The brushless doubly fed electric machine does not utilize core real-estate efficiently and the dual winding set stator assembly is physically larger than other electric machines of comparable power rating. In addition, a specially designed rotor assembly tries to focus most of the mutual magnetic field to follow an indirect path across the air-gap and through the rotor assembly for inductive coupling (i.e., brushless) between the two adjacent winding sets. As a result, the adjacent winding sets are excited independently and actively participate in the electro-mechanical energy conversion process, which is a criterion of doubly fed electric machines.
The type of rotor assembly determines if the machine is a reluctance or induction doubly fed electric machine. The constant torque speed range is always less than 1800 rpm @ 60 Hz because the effective pole count is the average of the unlike pole-pairs of the two active winding sets. Brushless doubly fed electric machines incorporate a poor electromagnetic design that compromises physical size, cost, and electrical efficiency, to chiefly avoid a multiphase slip ring assembly. Although brushless doubly fed electric machines have not seen commercial success since their conception in the early 1970s, the promise of a low cost, highly efficient electronic controller keeps the concept under perpetual study, research, and development.
Brushless wound-rotor doubly fed electric machine
|This section does not cite any references or sources. (October 2013)|
The brushless wound-rotor doubly fed electric machine incorporates the electromagnetic structure of the wound-rotor doubly fed electric machine, but replaces the traditional multiphase slip ring assembly with a brushless means to independently power the rotor winding set with multiphase AC power. Since it does not rely on slip for operation, it differs from brushless doubly fed induction electric machines, which rely on very different principles of unlike pole-pair induction for operation.

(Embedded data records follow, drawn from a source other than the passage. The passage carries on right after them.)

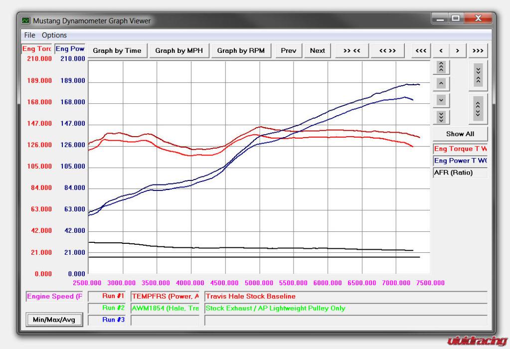Select the Engine Speed x-axis field
The image size is (510, 349).
coord(54,297)
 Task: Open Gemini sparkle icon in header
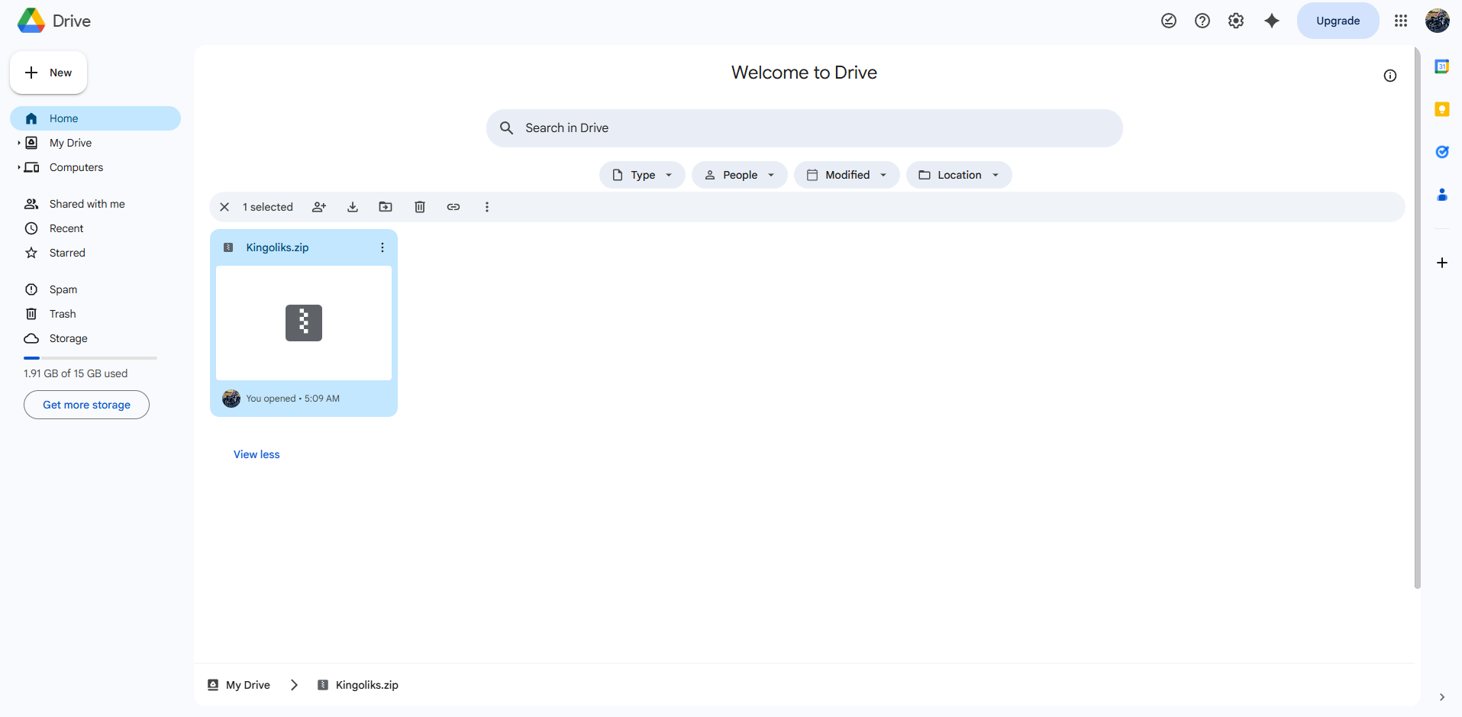[x=1271, y=21]
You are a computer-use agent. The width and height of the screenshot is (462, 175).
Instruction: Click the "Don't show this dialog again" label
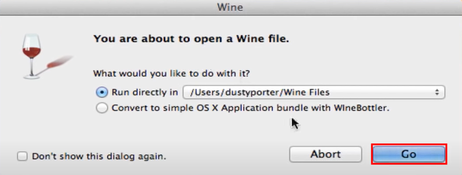tap(99, 156)
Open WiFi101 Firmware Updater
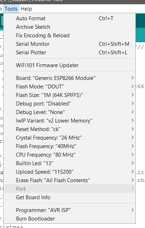 tap(69, 65)
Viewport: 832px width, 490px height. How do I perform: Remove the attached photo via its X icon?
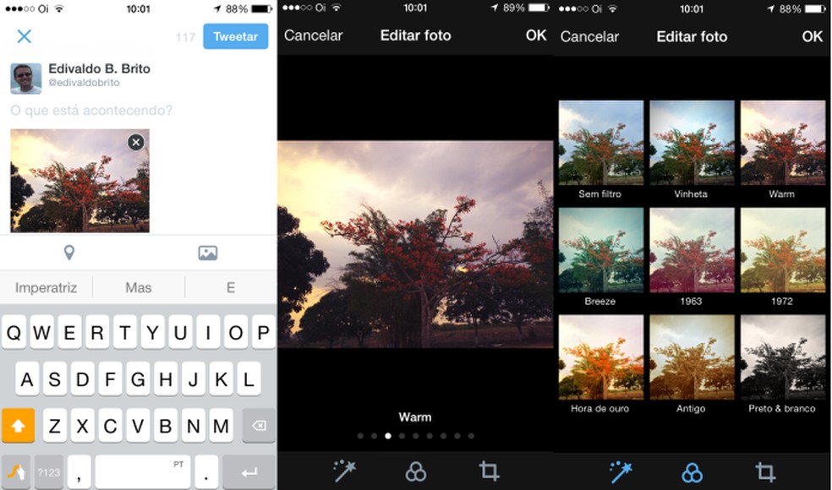[x=135, y=142]
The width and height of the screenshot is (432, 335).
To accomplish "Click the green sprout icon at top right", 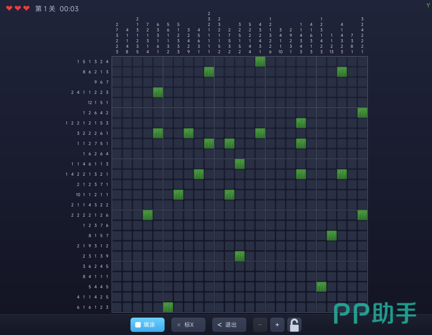I will point(428,5).
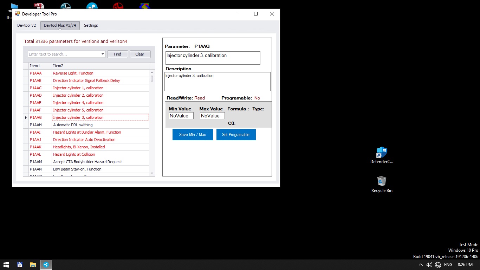The width and height of the screenshot is (480, 270).
Task: Show hidden system tray icons
Action: click(421, 264)
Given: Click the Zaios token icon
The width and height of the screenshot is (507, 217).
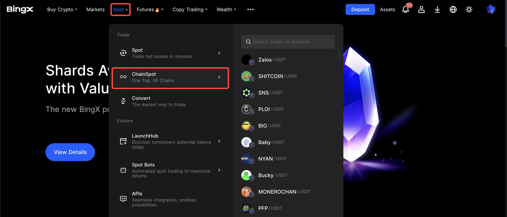Looking at the screenshot, I should pos(247,60).
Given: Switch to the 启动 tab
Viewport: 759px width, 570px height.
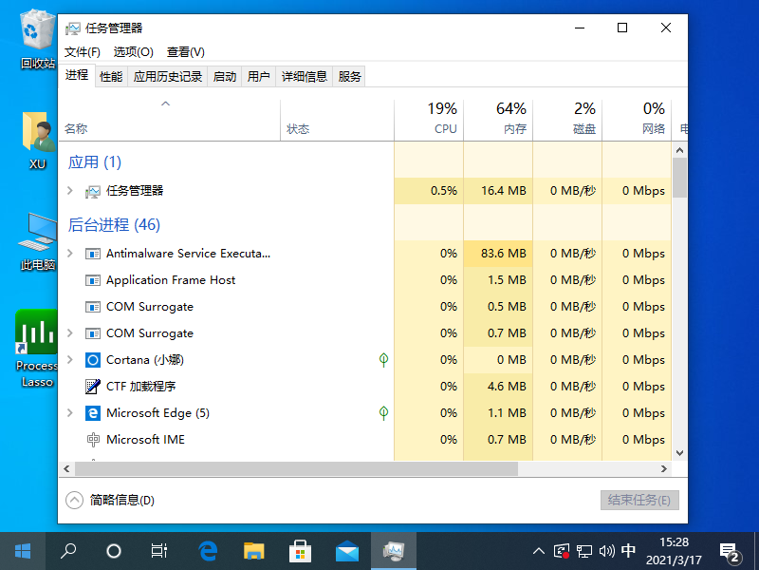Looking at the screenshot, I should point(225,77).
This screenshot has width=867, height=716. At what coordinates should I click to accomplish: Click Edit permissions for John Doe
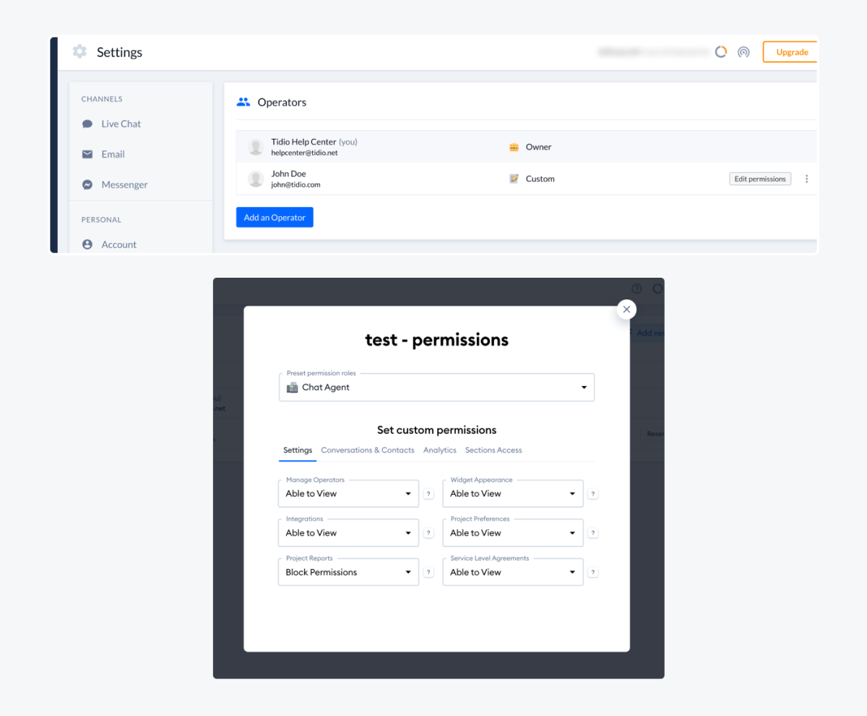(x=760, y=179)
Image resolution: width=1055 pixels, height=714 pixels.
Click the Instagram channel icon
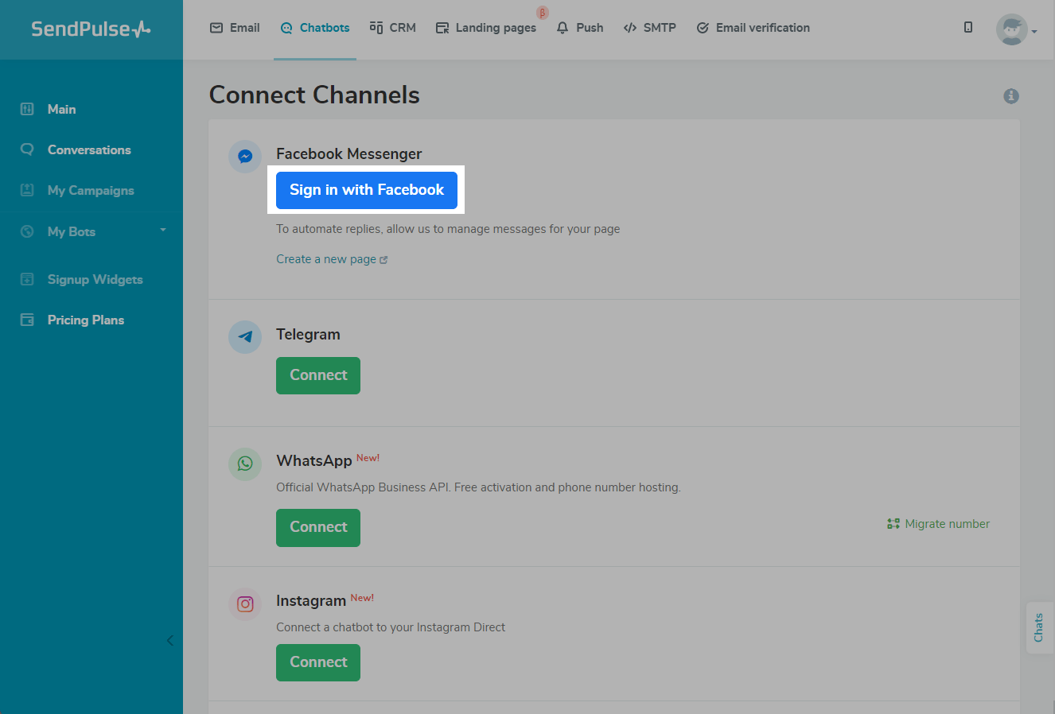point(245,604)
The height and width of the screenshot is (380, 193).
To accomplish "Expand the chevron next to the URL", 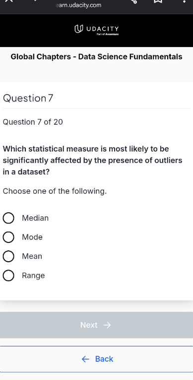I will (x=36, y=0).
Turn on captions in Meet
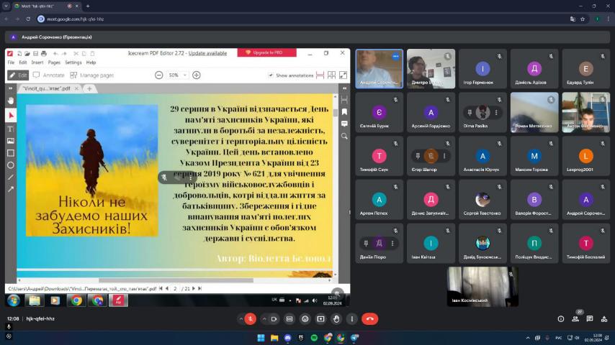 click(x=289, y=318)
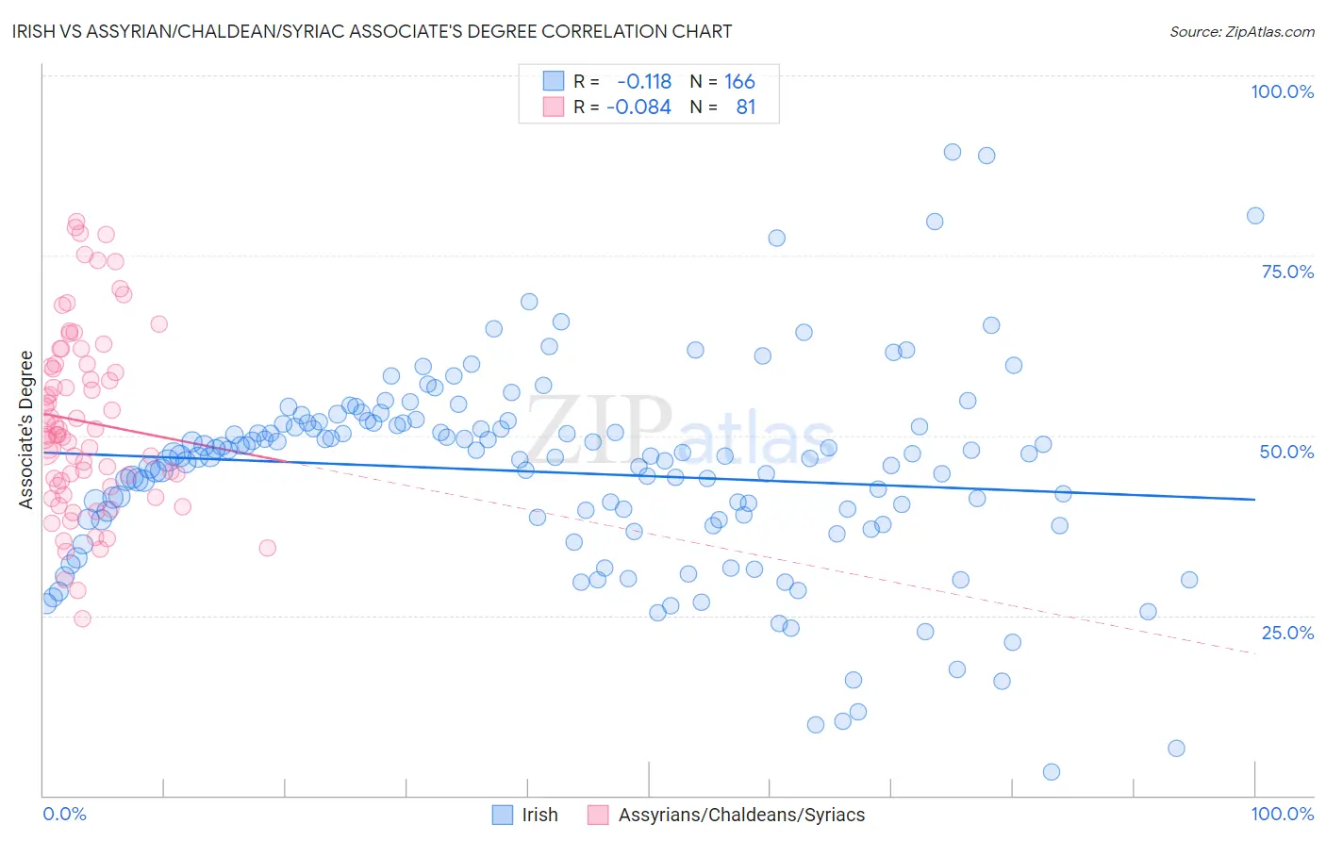Screen dimensions: 1326x841
Task: Click the 25.0% y-axis tick label
Action: [x=1287, y=633]
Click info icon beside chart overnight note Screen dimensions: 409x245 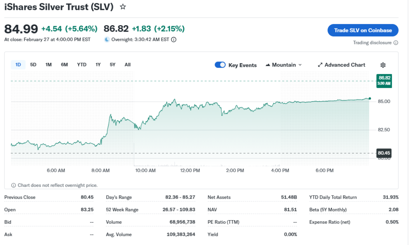(x=14, y=185)
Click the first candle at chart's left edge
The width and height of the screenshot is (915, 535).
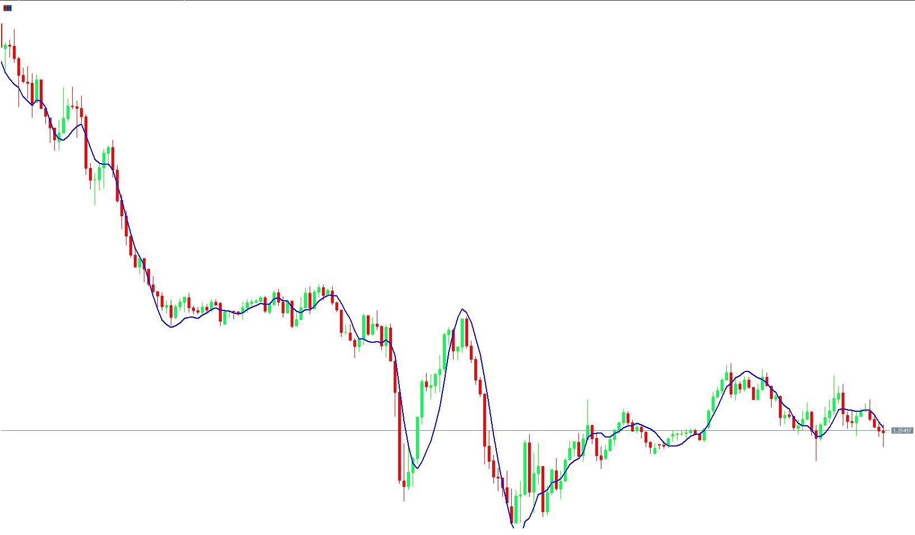tap(2, 35)
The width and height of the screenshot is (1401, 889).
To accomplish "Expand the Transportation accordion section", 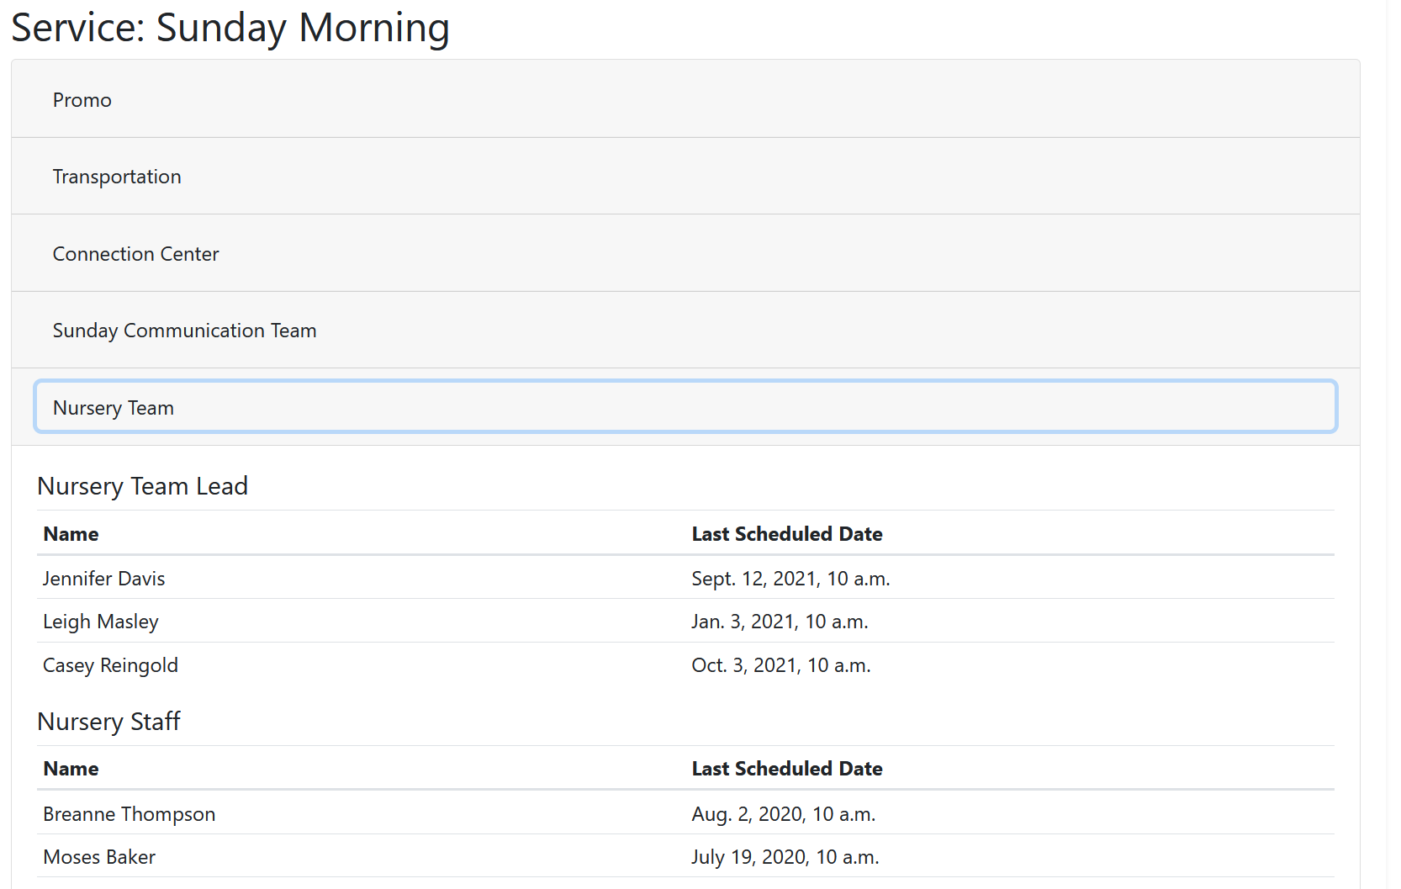I will (117, 177).
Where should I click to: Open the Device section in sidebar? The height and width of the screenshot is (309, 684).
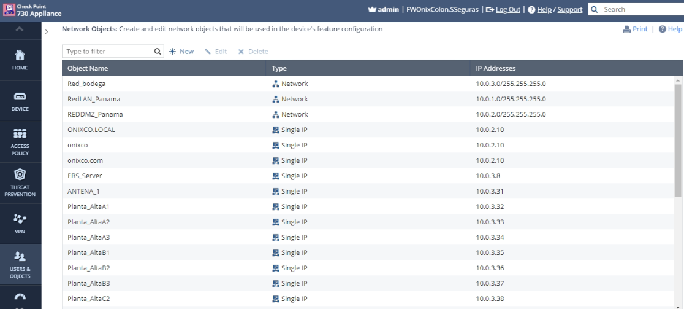[20, 101]
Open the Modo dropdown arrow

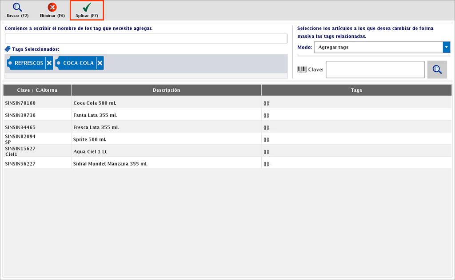click(x=446, y=47)
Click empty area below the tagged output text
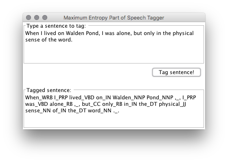This screenshot has width=228, height=162. pos(114,121)
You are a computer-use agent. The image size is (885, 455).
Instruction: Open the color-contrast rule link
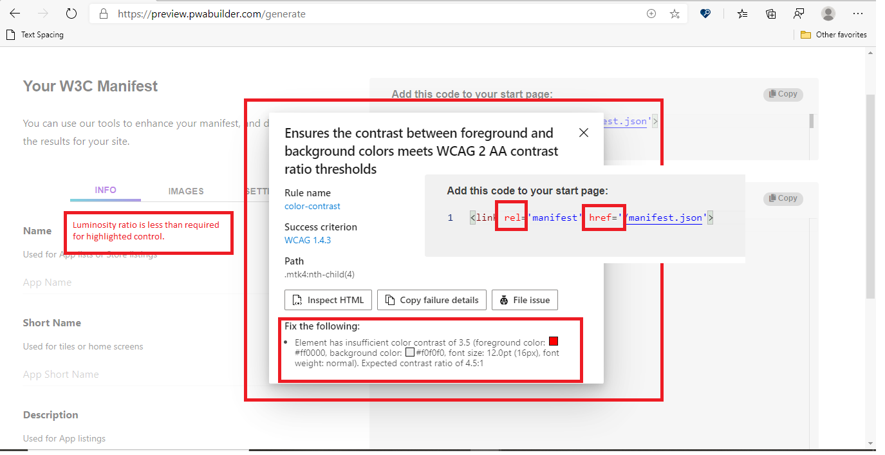[x=312, y=206]
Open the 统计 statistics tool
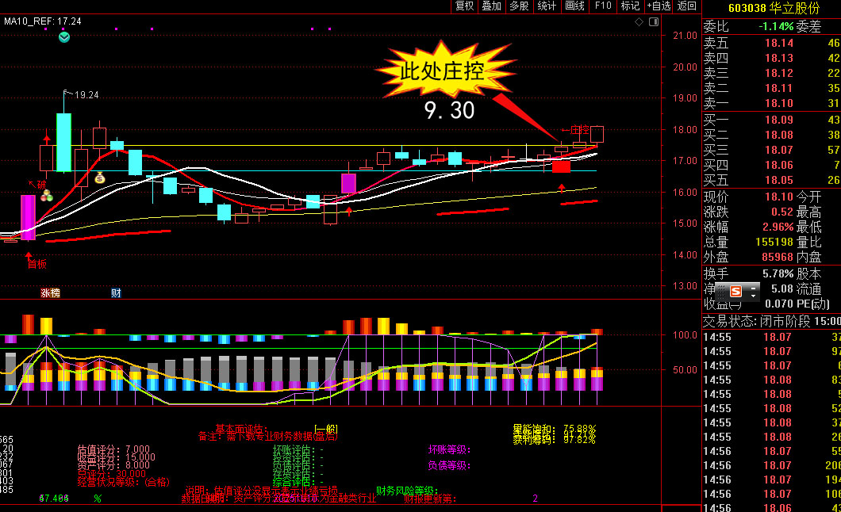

Without an independent means of exciting the rotor winding set, the torque of the wound-rotor doubly fed electric machine is dependent on both slip and position, which is a classic condition for instability, and cannot produce torque at synchronous speed. For stable operation, the frequency and phase of the multiphase AC power must be synchronized and fixed instantaneously to the stator excitation frequency and the speed and position of the shaft, which is not trivial at any speed and particularly difficult about synchronous speed where induction no longer exists. If these conditions are met without relying on induction, all the attractive attributes of the synchronous wound-rotor doubly fed electric machine, such as high power density, low cost, ultra-high efficiency, and ultra-high torque potential are realized without the traditional slip-ring assembly and instability problems.